Sopir menurunkan keluarga kecil itu tepat di lobby, sebelum pergi untuk mencari tempat parkir. Fuji menggandeng tangan Langit, bersama mereka mulai melangkah memasuki area mall. Seperti yang Regi katakan, mereka terlebih dahulu pergi ke area pakaian anak. Di sana Regi segera mengambil tempat duduk, membuka katalog dan membacanya.
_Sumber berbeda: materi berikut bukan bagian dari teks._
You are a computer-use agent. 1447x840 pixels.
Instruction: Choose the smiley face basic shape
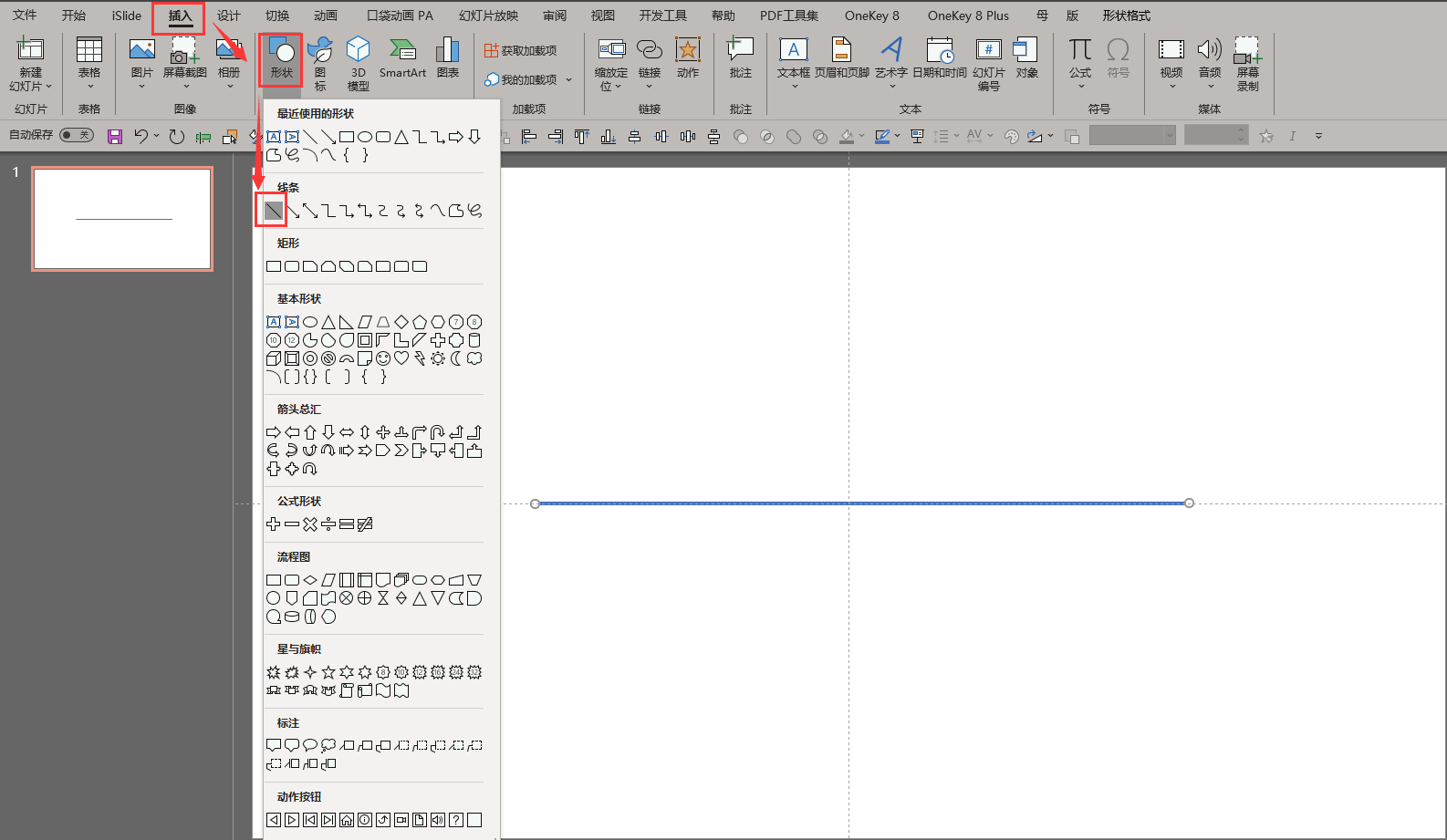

Langit yang tidak tahu harus melakukan apa, akhirnya ikut duduk di samping Regi. Sementara Fuji sudah berkeliling mencari pakaian yang cocok untuknya. Setelah sekitar sepuluh menit, Regi memanggil salah satu pegawai.
“Coba bawakan pakaian dari halaman satu sampai sepuluh ke sini.”
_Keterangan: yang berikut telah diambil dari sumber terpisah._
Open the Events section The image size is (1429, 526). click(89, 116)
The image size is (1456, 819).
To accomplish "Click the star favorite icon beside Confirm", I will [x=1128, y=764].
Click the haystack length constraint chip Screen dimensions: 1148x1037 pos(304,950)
Langit yang mendengar hampir membulatkan kedua matanya. Dia juga tadi sempat curi-curi pandang pada isi katalog yang dibaca Regi. Sehingga dia tahu bahwa satu halaman saja ada sekitar sepuluh macam pakaian. Apakah tidak masalah meminta berpuluh-puluh potong baju hanya untuk Langit coba kenakan?
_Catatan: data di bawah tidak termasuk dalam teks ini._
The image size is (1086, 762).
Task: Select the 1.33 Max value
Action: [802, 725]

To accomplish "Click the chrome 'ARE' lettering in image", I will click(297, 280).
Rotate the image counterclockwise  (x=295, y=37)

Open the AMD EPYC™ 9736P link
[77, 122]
“Sekalian jika ukurannya pas, langsung kalian bungkus saja.” Regi menambahkan yang membuat Langit hampir tersedak.
“O-om, bu-bukankah i-itu terlalu ba-banyak?”
Regi memiringkan kepalanya, “Ini masih sedikit ketimbang baju yang akan Fuji belikan untukmu.”
Batin Langit berteriak histeris, mau berapa tahun aku selesai mencoba semuanya?!
“Langit, sayang!” Fuji memanggil dari salah satu sudut. “Kemari, sayang! coba pakai yang ini!!”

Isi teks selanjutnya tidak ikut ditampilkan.